During a trip to Washington, the generals said the presence of U.S. forces was fueling the insurgency, fostering an undesirable dependency on American troops among the nascent Iraqi armed forces and energizing terrorists across the Middle East.

For all these reasons, they said, a gradual withdrawal of U.S. troops was imperative.

During his congressional testimony, Army Gen. George W. Casey, the top U.S. commander in Iraq, said that troop reductions were necessary to "take away one of the elements that fuels the insurgency, that of the coalition forces as an occupying force." A smaller U.S. presence could alleviate some of the anger feeding the insurgency, Casey suggested.

The same approach may prove helpful across the Middle East, commanders said. The Central Command's Gen. John P. Abizaid, who supervises all U.S. troops in the region, said the broader fight against Islamic extremism required the United States to "reduce our military footprint" across the region and push governments in the Middle East to fight the extremists themselves.
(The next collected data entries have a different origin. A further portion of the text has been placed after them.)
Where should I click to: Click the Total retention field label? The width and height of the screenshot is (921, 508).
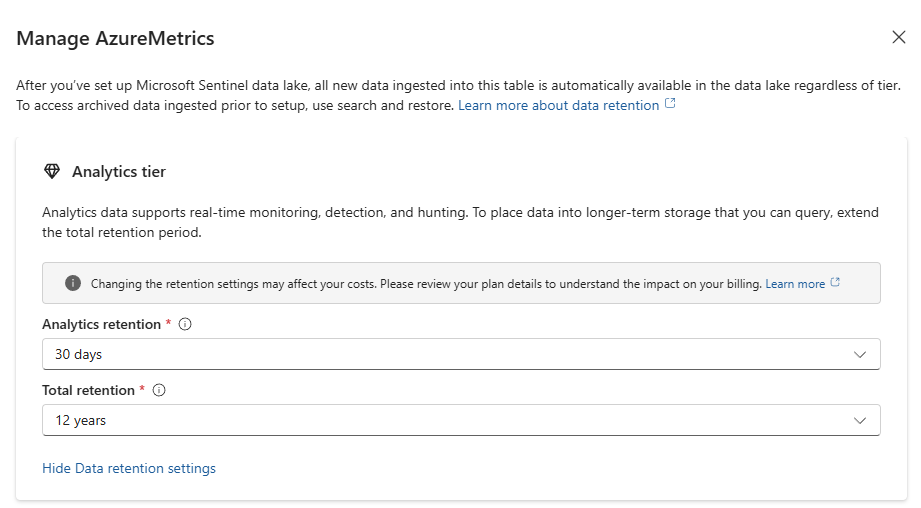[88, 390]
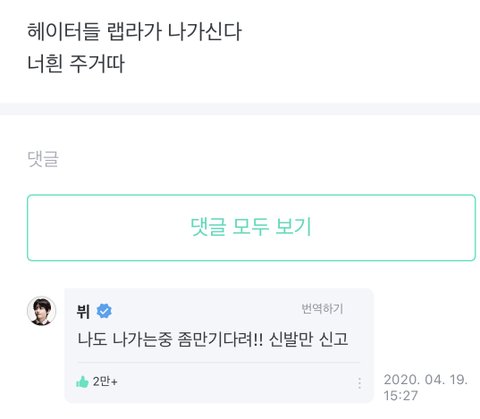Click the divider line inside the comment bubble

point(219,362)
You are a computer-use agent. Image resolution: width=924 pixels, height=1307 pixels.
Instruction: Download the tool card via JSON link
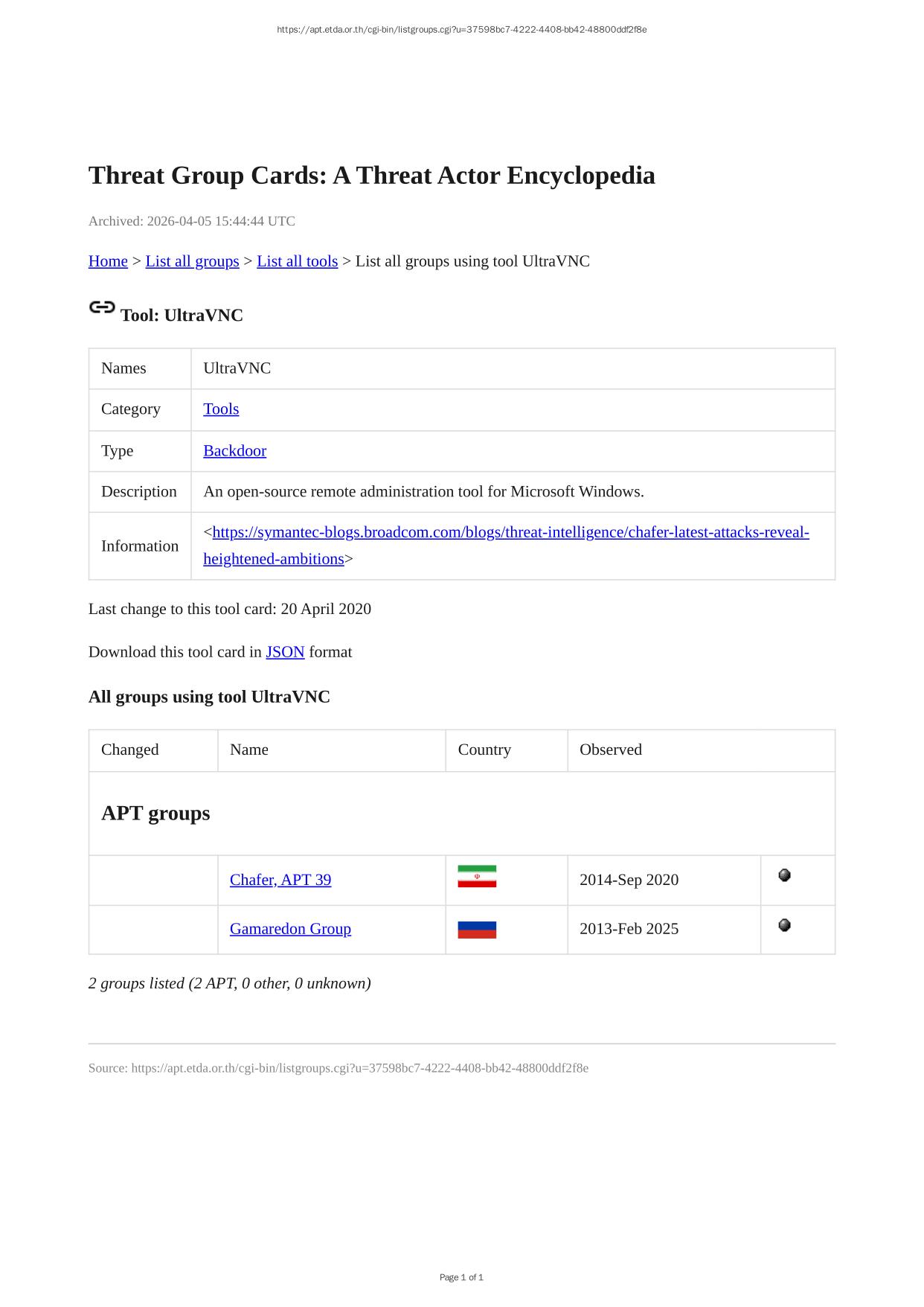(x=285, y=652)
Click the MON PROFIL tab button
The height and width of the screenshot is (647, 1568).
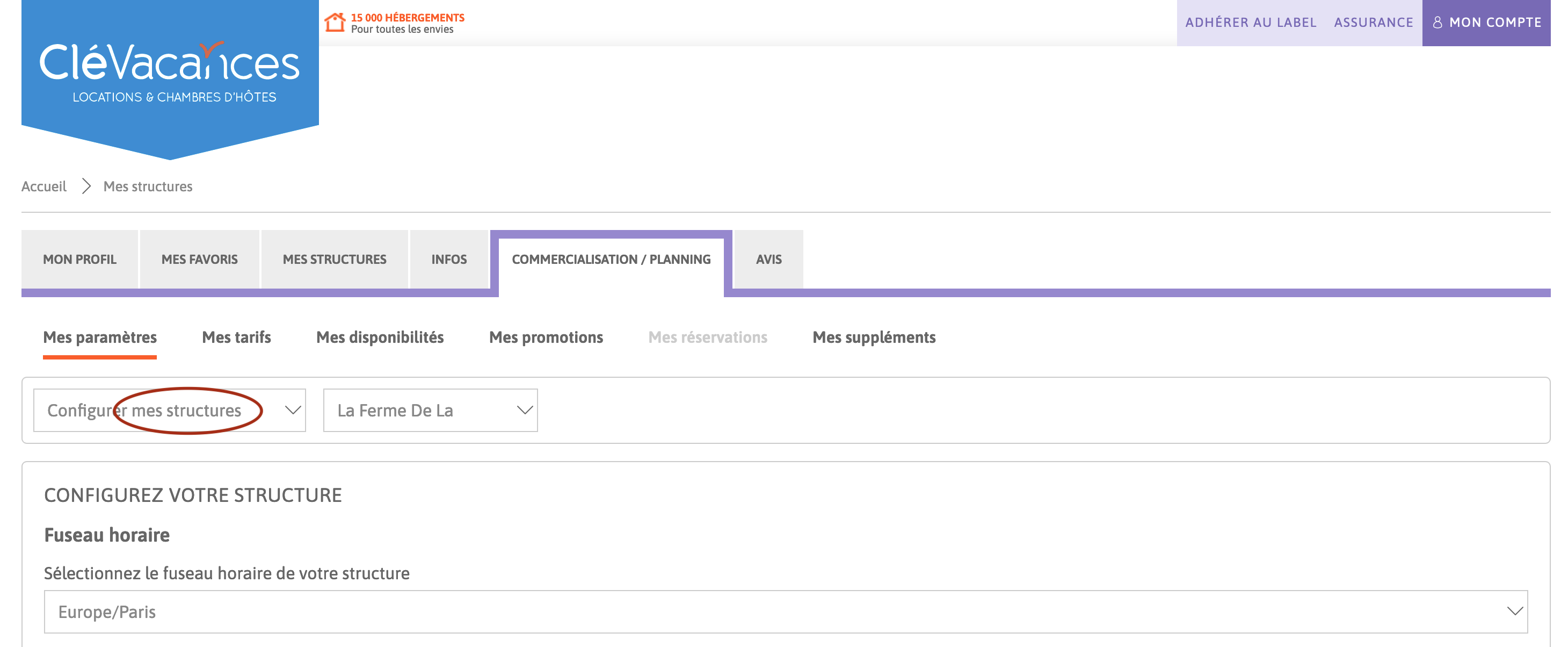[78, 258]
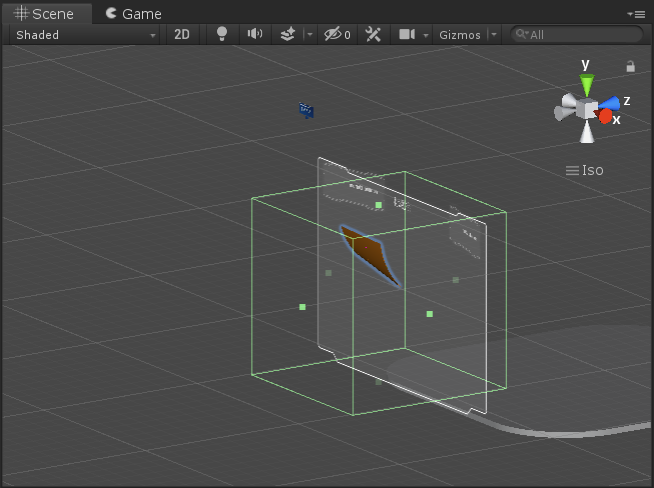Screen dimensions: 654x488
Task: Open the effects dropdown arrow beside layers icon
Action: 308,34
Even among themselves, military officials have differed in their assessments of the number of Iraqi troops ready to take on the mission. During a briefing Friday, Casey was asked whether there were enough Iraqi troops in Tall Afar to permanently keep insurgents out of the western town, where U.S. and government forces recently launched a major offensive. "We do have enough force," Casey said.

Yet the U.S. commander of the Tall Afar operation, Army Col. H.R. McMaster, said Sept. 13 that it would be some time before the town had enough trained Iraqi troops to keep insurgents from filtering back. "Is there enough force here right now to secure this area permanently? No. Are there opportunities for the enemy in other areas within our region? Yes," McMaster said.

 
At 7:32 AM, October 02, 2005, Blogger Steve J. said...
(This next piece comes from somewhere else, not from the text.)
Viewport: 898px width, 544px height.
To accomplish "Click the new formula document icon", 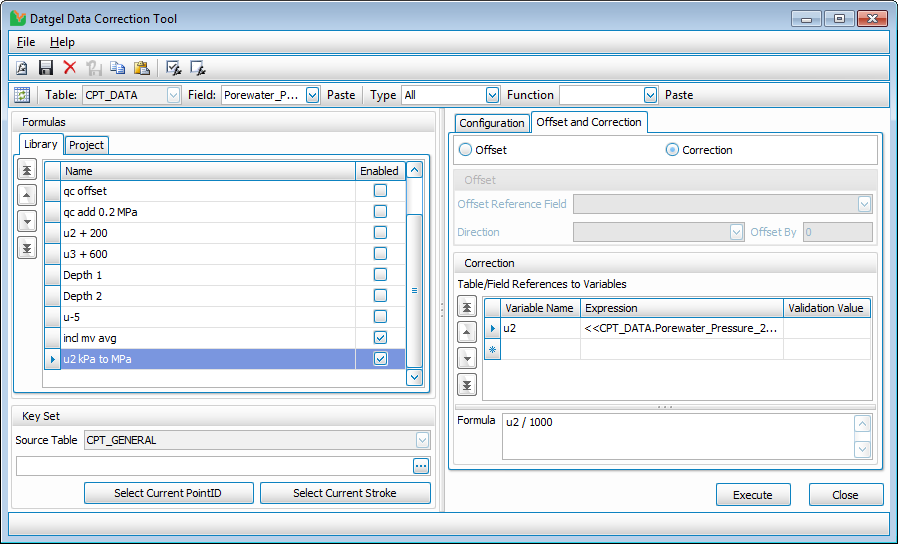I will (22, 68).
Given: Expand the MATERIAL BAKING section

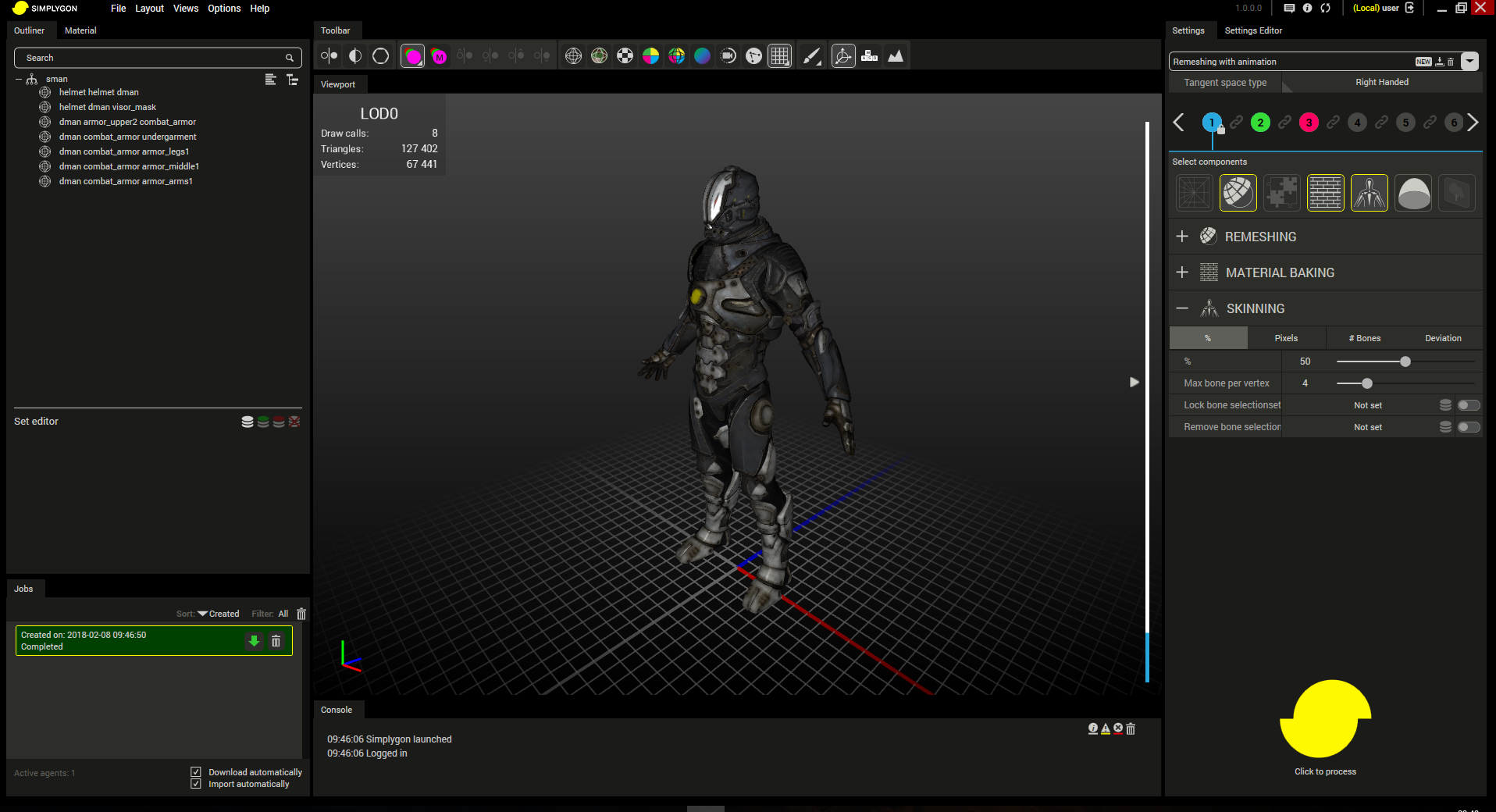Looking at the screenshot, I should pos(1182,272).
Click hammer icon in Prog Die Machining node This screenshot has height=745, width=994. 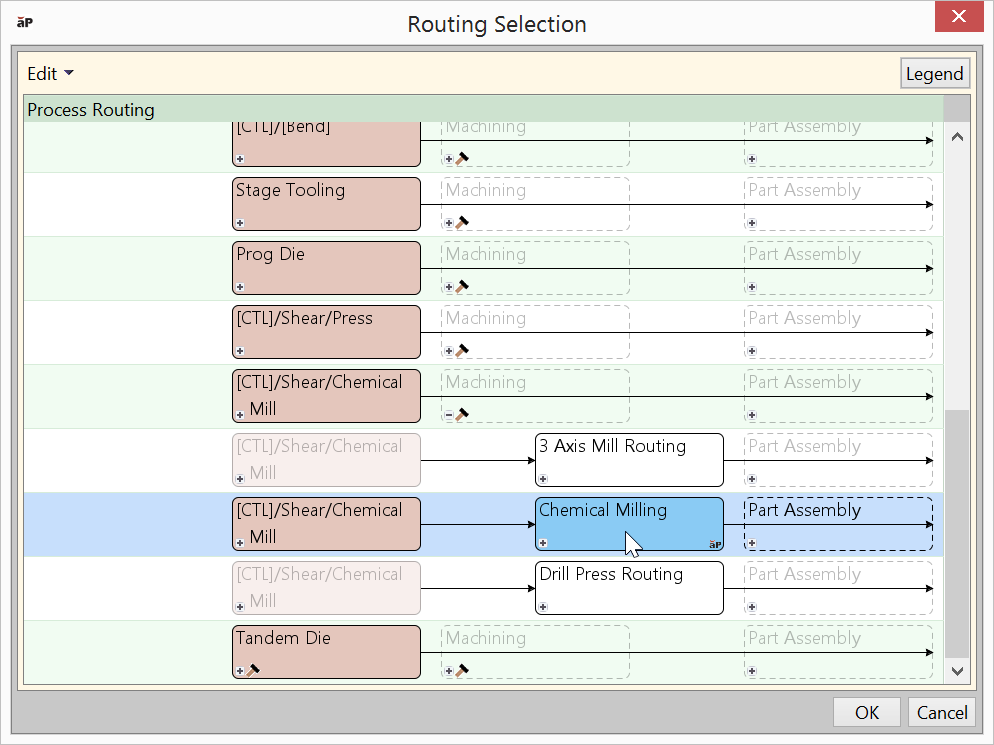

a lot of the problems with Abu Ghraib and such will just disappear.


Iraq scandal leaves White House reeling
Rove says it may take decades to undo the damage done already
Sunday, May 09, 2004
By Ann McFeatters, Post-Gazette National Bureau
http://www.post-gazette.com/pg/04130/313623.stm

The White House itself is so gloomy about the repercussions that senior adviser Karl Rove suggested it will take decades for the United States to recover.

 
At 11:15 AM, October 02, 2005, Blogger Ymarsakar said...

Rove never met a quote that he didn't know that the Democrats would convert to their ideology.
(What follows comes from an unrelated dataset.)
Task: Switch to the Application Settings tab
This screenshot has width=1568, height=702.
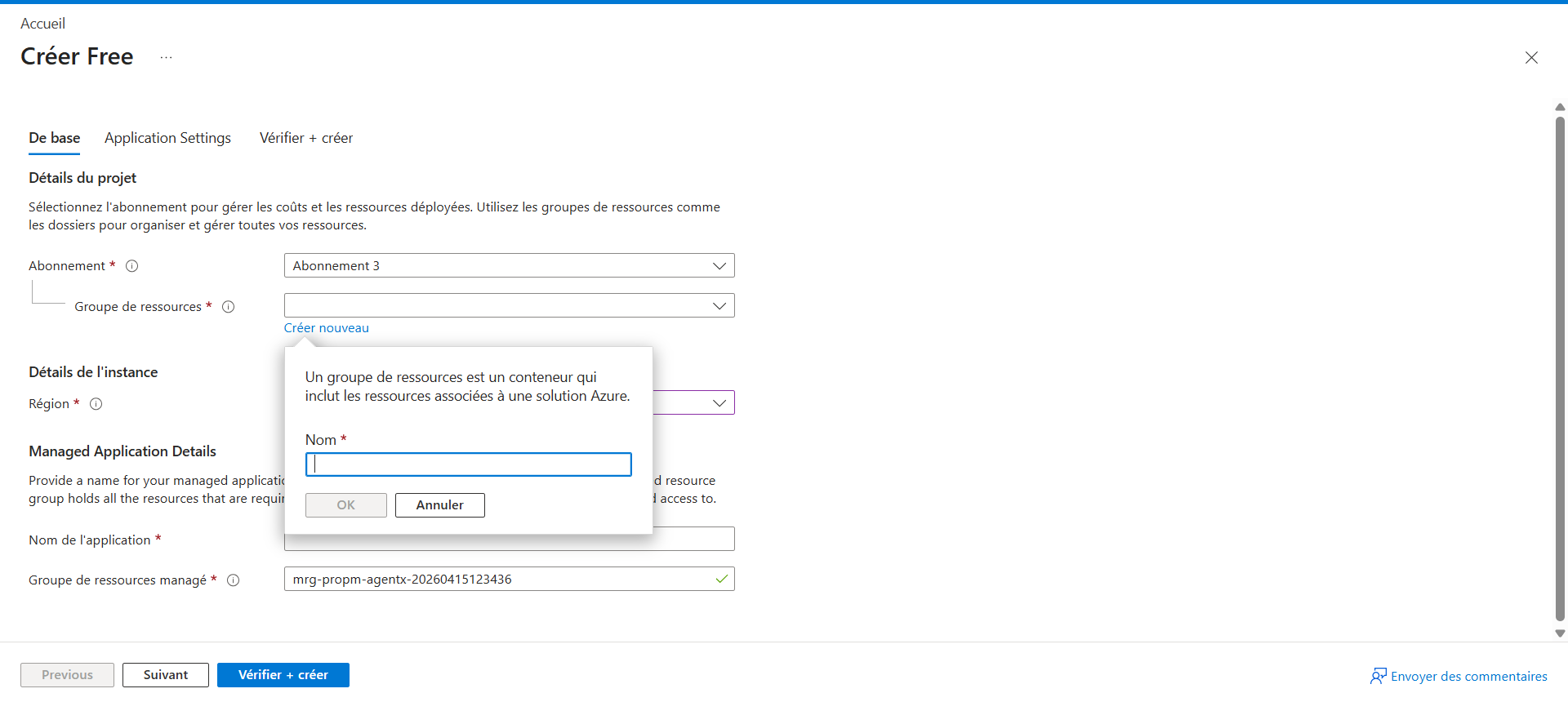Action: pyautogui.click(x=167, y=138)
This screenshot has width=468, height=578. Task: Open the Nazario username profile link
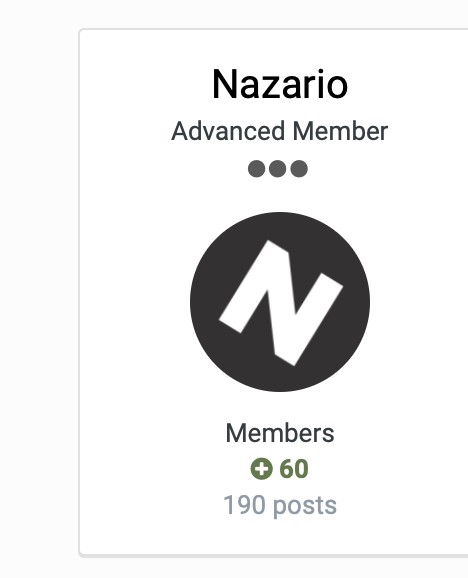click(x=280, y=84)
You got to get better propaganda sources than Rove.

Liberals proved right once again:

Yes, the liberals were proven right when they said that we needed more troops, and that Rumsfeld kept the troops at a low level to impale Americans.

Some people need to stop believing in their own craptastic propaganda, that is for sure.

How about coming up with your own articles, instead of relying on the propaganda machine of your party? You know, actually writing something similar to that article in your own words.

 
At 6:15 AM, October 03, 2005, Blogger Steve J. said...

Yes, the liberals were proven right when they said that we needed more troops,

Paul Bremer isn't a liberal and neither is Graham:

LINDSAY GRAHAM: Probably so, but I think we're doing the best we can right now to adapt to a changing enemy, a ruthless enemy. But it goes back to planning. When Bremer asked for 50,000 troops right after the fall of Baghdad, I'd like to know who told him no and why.